Как правило, проверив наличие реестров, Мерлен начинал свой обход с прогулки: полагаясь на интуицию, он то приподнимал какой-нибудь брезент, то проверял табличку с фамилией. После этого он приступал к решительным действиям. Он был вынужден все время метаться от реестров к могилам, но благодаря преданности делу у него вскоре развилось шестое чувство, позволявшее ему углядеть то неприметный пункт, что скрывал обман, нарушение, ту деталь, которая вела к отступлению от правил.

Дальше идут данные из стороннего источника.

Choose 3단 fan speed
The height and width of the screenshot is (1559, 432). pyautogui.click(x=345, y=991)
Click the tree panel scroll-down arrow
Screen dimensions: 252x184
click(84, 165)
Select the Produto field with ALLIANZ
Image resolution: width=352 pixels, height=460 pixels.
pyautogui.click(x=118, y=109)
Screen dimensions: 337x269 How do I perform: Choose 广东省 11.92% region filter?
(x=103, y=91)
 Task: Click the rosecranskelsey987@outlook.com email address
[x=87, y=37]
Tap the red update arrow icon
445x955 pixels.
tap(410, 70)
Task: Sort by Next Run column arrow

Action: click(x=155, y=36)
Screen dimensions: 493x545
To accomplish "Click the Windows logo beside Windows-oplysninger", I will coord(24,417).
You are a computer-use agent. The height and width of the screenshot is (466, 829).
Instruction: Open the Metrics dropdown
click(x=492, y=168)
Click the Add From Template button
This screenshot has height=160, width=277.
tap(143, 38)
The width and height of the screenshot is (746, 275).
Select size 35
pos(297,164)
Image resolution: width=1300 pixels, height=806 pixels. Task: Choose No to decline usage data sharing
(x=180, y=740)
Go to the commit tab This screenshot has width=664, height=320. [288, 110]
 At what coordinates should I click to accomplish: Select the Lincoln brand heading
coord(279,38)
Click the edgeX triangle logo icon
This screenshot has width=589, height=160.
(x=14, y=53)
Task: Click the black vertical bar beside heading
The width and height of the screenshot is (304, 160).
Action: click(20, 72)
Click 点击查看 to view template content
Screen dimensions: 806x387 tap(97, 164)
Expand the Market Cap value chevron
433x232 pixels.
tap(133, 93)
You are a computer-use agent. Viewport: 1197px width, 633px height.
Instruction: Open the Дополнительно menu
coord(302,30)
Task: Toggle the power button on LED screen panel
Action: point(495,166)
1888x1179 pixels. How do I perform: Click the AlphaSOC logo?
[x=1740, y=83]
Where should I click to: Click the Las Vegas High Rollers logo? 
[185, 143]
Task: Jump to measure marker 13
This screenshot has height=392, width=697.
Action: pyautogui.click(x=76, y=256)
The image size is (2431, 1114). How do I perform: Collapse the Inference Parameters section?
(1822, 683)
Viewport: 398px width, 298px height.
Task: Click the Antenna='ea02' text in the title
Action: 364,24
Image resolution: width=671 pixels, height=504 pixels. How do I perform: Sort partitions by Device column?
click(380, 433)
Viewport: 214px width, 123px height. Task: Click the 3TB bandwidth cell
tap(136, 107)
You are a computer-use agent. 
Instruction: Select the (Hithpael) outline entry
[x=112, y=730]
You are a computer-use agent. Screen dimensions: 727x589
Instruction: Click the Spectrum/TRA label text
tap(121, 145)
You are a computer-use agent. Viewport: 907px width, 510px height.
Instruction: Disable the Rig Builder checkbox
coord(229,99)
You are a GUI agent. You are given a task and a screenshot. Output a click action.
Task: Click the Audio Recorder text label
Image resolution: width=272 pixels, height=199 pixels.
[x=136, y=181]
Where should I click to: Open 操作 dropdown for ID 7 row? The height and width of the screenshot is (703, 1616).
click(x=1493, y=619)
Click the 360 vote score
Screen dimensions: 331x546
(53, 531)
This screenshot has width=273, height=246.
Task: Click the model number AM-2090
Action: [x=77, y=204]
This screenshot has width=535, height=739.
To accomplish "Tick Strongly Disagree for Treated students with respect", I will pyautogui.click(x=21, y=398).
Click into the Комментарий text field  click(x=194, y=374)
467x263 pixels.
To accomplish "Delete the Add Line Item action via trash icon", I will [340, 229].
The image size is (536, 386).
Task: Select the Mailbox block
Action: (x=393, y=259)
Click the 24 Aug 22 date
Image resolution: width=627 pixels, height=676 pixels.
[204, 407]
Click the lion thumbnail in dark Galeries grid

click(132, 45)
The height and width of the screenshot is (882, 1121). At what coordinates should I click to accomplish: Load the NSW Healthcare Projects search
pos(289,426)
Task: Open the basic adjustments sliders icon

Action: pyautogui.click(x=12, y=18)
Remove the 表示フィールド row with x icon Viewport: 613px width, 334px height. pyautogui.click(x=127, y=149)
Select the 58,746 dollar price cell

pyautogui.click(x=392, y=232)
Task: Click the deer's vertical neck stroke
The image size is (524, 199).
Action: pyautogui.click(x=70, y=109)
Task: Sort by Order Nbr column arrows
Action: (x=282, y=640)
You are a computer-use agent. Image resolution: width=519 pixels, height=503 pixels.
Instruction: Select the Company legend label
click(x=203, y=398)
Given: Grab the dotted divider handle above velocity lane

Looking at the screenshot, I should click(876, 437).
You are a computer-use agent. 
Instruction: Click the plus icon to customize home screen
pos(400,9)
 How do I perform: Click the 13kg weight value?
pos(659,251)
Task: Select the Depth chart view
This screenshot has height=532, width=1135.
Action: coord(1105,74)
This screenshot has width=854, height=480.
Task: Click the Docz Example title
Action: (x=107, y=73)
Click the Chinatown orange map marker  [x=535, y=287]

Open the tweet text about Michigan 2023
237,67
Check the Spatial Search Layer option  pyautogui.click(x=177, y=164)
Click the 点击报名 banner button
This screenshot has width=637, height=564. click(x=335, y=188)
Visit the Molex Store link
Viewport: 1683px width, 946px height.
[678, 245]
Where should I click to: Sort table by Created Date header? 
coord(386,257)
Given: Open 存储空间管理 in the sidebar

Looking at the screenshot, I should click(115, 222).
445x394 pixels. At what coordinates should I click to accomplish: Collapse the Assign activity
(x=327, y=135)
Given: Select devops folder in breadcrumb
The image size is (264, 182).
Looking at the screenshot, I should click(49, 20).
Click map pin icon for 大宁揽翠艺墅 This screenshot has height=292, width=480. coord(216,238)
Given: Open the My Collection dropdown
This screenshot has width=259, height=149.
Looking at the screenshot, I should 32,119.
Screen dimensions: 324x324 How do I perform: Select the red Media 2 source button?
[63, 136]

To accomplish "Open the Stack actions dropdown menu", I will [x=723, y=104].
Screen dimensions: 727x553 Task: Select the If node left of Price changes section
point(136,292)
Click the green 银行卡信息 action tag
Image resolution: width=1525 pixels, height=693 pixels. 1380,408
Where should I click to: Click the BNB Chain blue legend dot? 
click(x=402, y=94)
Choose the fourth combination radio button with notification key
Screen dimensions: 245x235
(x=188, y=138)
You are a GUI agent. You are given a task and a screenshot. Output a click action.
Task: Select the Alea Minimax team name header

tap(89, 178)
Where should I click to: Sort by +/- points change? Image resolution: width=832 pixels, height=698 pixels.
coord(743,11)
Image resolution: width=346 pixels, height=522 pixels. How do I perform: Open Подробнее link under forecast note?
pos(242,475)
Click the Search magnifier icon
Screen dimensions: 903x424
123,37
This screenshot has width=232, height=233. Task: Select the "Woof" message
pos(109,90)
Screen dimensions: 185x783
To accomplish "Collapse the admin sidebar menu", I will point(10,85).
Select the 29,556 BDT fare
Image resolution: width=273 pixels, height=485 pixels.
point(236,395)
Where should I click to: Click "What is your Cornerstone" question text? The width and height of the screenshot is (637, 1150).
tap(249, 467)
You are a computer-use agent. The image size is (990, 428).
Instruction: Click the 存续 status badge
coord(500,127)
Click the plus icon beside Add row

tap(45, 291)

Это было, несомненно, единственное задание министерства, в рамках которого служащему приходилось извлекать гробы из земли, то есть эксгумировать трупы, но, чтобы все проверить, иного способа не существовало. Мерлен, с его массивным телосложением, как нельзя лучше подходил для этой миссии. Под напором его огромных галош лопата сразу же входила в землю на добрых тридцать сантиметров, его громадные ручищи орудовали киркой, словно вилкой.
После предварительного знакомства с местностью Мерлен приступил к детальной проверке. Была половина первого.
В два часа дня он стоял на северном конце кладбища перед грудой закрытых гробов, нагроможденных друг на друга, когда к нему подошел начальник стройки, некий Совер Бенишу, с синюшным лицом алкоголика, сухой, как стручок, в сопровождении двух рабочих, по всей видимости бригадиров. Они просто кипели от ярости, вздергивали подбородки, кричали громко и повелительно: территория закрыта, сюда никому нельзя входить, следует немедленно покинуть кладбище. И так как Мерлен даже не глядел в их сторону, они перешли к угрозам: в случае неповиновения мы вызовем жандармов, поскольку данный объект, знаете ли, находится под защитой правительства…
– Это я, – отрезал Мерлен, повернувшись к троице. В наступившей тишине он добавил: – Здесь я – правительство.
Он запустил руку в карман брюк и выудил оттуда смятую бумагу, не слишком похожую на разрешение, но, поскольку и сам он не очень походил на представителя министерства, они не знали, что и думать. Его коренастый силуэт, старая мятая одежда, вся в пятнах, огромного размера башмаки – все это производило впечатление. Ситуация выглядела подозрительной, но возражать никто не осмеливался.